"You're an interpreter, not a historian. Your job is to spark interest, not overload anybody with facts."
I recently had a conversation with a former colleague about challenges I face bridging what I learned in school with "real world" experiences. In his efforts to help me, he reminded me that historical perceptions change constantly and the core of my job is to spark interest in the public. I agree with this... to an extent. I did not spend [cough] four years in a public history graduate program without the expectation of applying some of my training in the field. My past experiences granted me the fortune of working with folks who considered themselves historians and remained current with the trends of historical thinking. Then I jumped into a park that had a larger story to tell besides just the history component and have encountered a number of challenges working with those who are not as familiar with history.
When I expressed those challenges to my former colleague, he was trying to help me by encouraging me to think of the perspective of non-historians. But I cannot strip away my own understanding of historical thinking. And while I understand a major part of my job is sparking interest in history, in parks, in culture, and for here, in the physical place, I can't operate without a solid background in history. I am not comfortable relating "well, let me tell you what I heard," stories. If I am going to relay information, I want to be able to present evidence. I don't mind sparking interest, but when visitors seek "fuel" in the form of further information, I need to be able to navigate the resources well and know where to send them. My current challenge is working for a cultural center in a rich and complex region for a historically isolated culture that did not do much to document lives. Oral tradition is alive and well in Cajun country.
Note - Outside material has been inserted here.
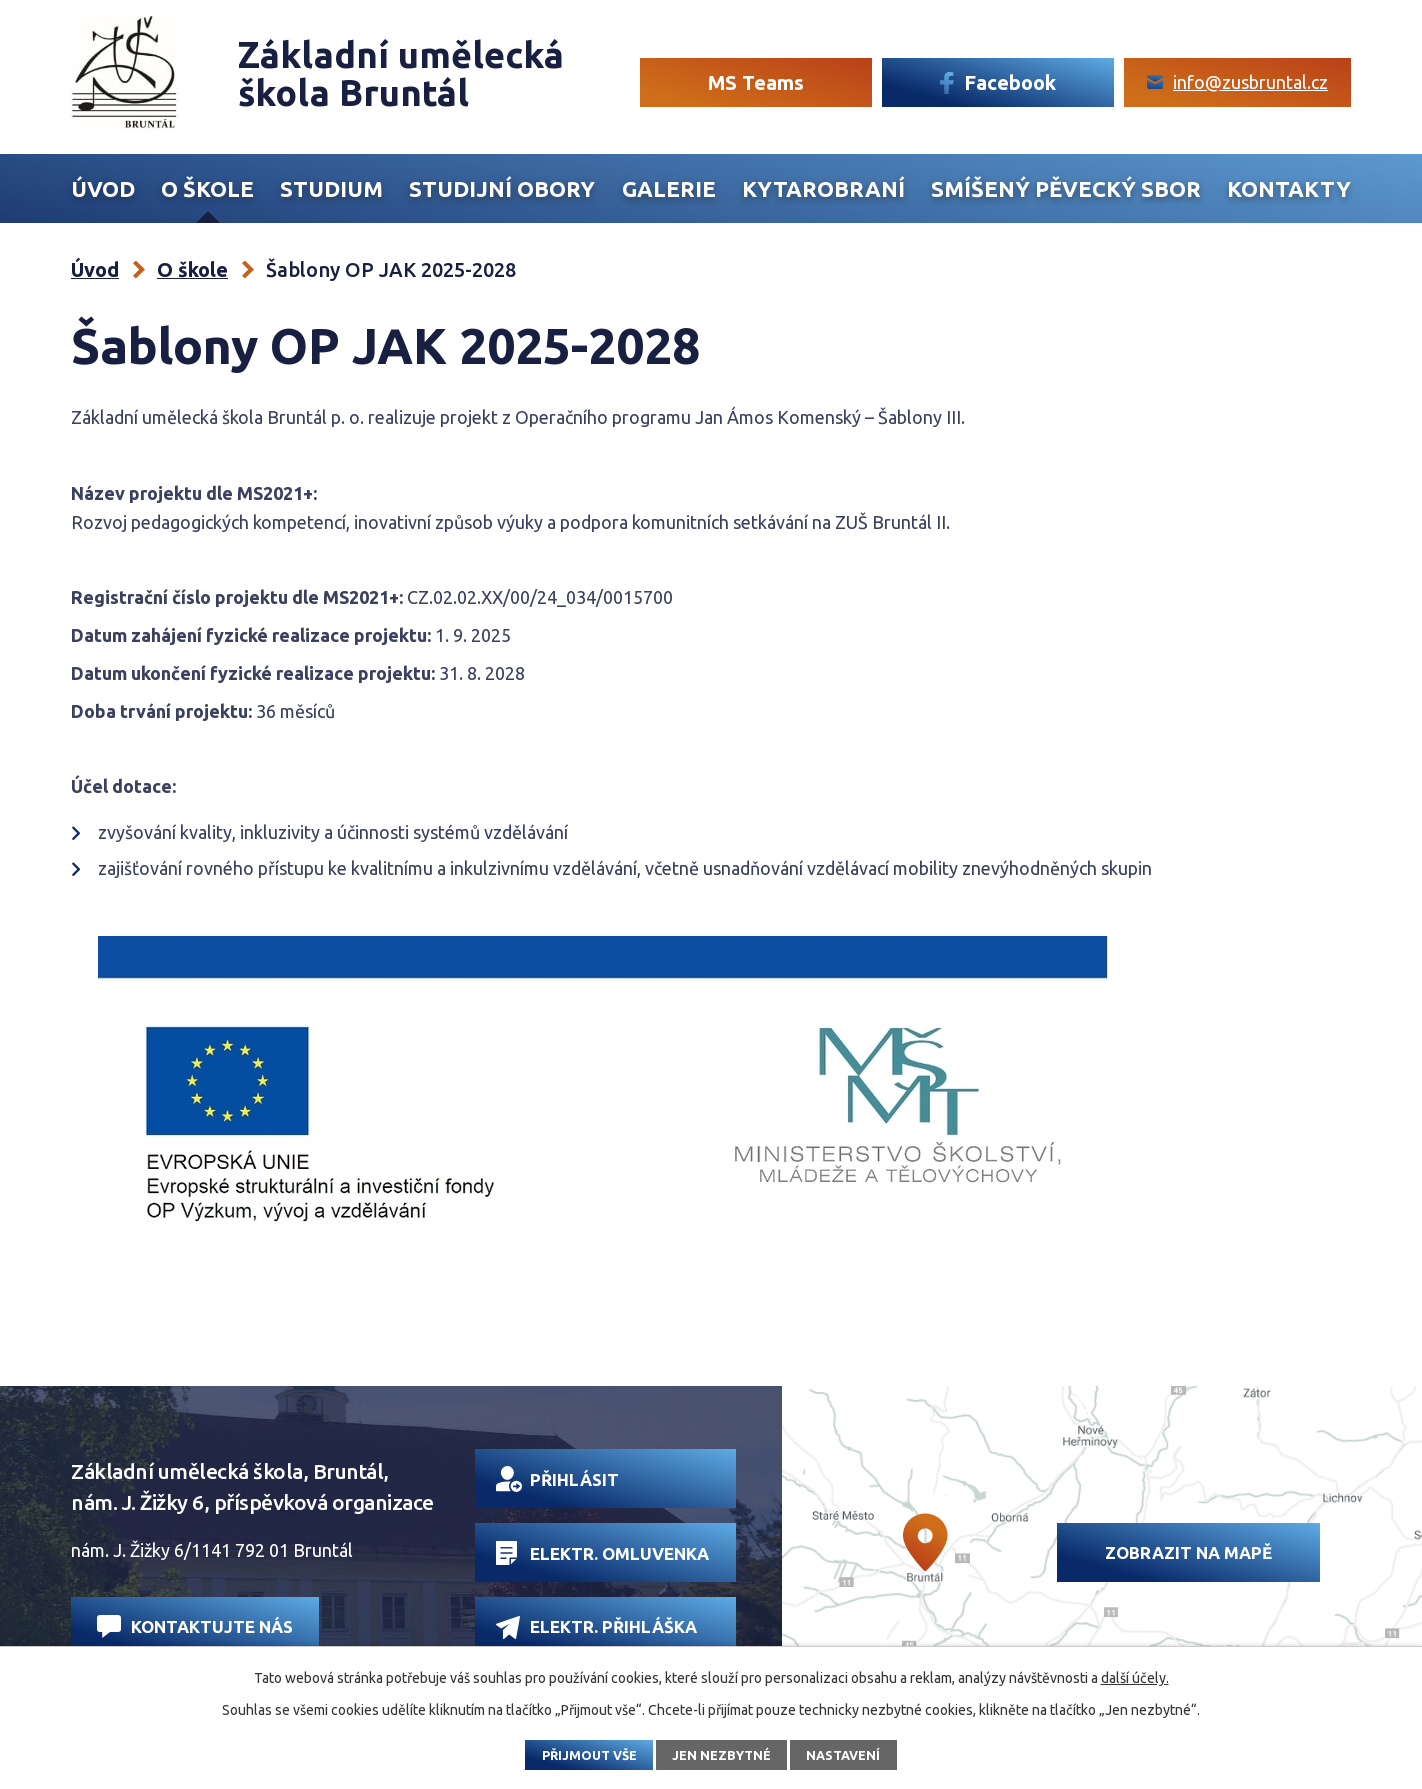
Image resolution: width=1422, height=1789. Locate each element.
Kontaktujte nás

The National Park Service strives for excellence among its employees. Regarding its treatment of history at national park sites, the Organization of American Historians produced a document called Imperiled Promise: The State of History in the National Park Service. I have only read it through once, but am still chewing on many of the thoughts. I do a lot of thought-chewing. One of the biggest gaps is that of the historian and the interpreter. "You're an interpreter, not a historian." I consider my historian background one of my assets as an interpreter. I agree that the roles are separate, but developing my skill sets for one role enhances the skill set for the other. I suppose that is why I started this blog in the first place; I wanted a place to sort out the differences between the two and how the two can integrate.